De acordo com os Doutores da Igreja, o Senhor, Justo Juiz, pune com severidade
as menores faltas, pois mesmo estas O desagradam infinitamente e requerem igual
reparação.
Como
o ouro passa pelo fogo para ser purificado de suas impurezas, assim deverão passar
as almas contaminadas pelos traços deixados pelo pecado. Todos os sofrimentos
da terra nada são se comparados ao menor sofrimento do purgatório, como afirmam
os santos. Dir-se-ia que nesta infeliz hipótese as vestes do pecador exigem
reparos, pois não estão à altura do grande banquete nupcial que o Senhor preparou
para os convidados.
Como
se sentiria uma pessoa em vias de comparecer diante de um grande personagem,
sabendo tratar-se de alguém da mais elevada honorabilidade e integridade moral?

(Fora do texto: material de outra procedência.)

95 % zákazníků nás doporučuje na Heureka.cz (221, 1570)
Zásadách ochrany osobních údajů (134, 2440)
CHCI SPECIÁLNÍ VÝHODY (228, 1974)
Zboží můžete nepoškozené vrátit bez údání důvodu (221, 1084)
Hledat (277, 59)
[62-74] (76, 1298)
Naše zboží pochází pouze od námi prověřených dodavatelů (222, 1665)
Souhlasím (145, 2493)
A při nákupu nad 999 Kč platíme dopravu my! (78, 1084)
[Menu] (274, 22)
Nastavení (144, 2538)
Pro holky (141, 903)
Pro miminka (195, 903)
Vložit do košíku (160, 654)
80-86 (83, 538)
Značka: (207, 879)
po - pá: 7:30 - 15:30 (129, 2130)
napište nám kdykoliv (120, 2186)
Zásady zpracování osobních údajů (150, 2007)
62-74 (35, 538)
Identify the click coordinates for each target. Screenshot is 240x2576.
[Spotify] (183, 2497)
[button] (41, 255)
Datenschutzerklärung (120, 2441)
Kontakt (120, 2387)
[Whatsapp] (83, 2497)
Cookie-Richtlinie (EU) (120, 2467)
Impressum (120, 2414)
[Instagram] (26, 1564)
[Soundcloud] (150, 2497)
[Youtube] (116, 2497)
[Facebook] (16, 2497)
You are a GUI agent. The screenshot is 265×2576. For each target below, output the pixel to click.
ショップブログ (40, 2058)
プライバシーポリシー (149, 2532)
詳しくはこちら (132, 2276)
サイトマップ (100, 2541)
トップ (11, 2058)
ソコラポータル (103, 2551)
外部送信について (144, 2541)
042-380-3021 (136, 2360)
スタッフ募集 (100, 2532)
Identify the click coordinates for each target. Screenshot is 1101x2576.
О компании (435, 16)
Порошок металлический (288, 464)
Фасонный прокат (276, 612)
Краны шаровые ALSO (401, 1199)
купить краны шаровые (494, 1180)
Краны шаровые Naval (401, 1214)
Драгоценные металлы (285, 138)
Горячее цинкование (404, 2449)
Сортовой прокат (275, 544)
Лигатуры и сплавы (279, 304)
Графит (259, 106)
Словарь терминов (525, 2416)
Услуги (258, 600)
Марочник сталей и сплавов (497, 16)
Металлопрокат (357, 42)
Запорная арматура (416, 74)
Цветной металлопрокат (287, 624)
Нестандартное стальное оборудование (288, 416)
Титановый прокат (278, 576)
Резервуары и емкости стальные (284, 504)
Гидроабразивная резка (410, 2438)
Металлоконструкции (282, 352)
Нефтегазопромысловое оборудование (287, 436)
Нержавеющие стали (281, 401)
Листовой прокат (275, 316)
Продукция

É de bom tom que, em momentos como este, todos se apresentem da melhor forma
possível, trajando-se com o maior rigor e decência. Por que seria diferente ao
comparecermos diante de nosso Deus?
Se tivermos
consciência de não nos encontrarmos vestidos de maneira conveniente, torna-se
imperativo prepararmo-nos por meio de orações, atos reparatórios e penitenciais,
que têm o poder de minorar, e, em alguns casos, até de remover as nossas
dívidas temporais. Disto nos dão exemplo as biografias de inúmeros santos,
heróis e modelos irretocáveis da nossa fé.
Caso
contrário, essas penas serão debitadas no fogo purificador do purgatório. Como
diz o próprio nome, esse é um “lugar” de purificação onde as almas passam um
tempo maior ou menor, em todos os casos com uma duração que não tem proporção
com os critérios terrenos, mas sim com os da eternidade.
Esse
fogo purificador restitui às almas a vestimenta do amor de Deus, a santidade e
o vigor que lhe são afins, cuja realidade só as almas bem-aventuradas vislumbram
e almejam com perfeito ardor. Somente depois de refeitos e purificados
poderemos contemplar Deus face a face.
Se
refletirmos sobre as fraquezas humanas, entenderemos por que tantas almas,
mesmo as mais santas, levam o seu quinhão de padecimentos para o post mortem. Exceção feita da Imaculada
Mãe de Deus, Maria Santíssima, e de alguns poucos santos que aprouve à
Misericórdia de Deus, em Seus altíssimos desígnios preservar.
Entretanto,
o hábito salutar de confessar-se tão logo se tenha a infelicidade de cair em
pecado mortal mantém o fiel em estado de graça, na amizade de Deus, condição
indispensável para, além de sufragar as almas dos que já se encontram no
purgatório, conquistar para si méritos que aumentam a sua glória no Céu.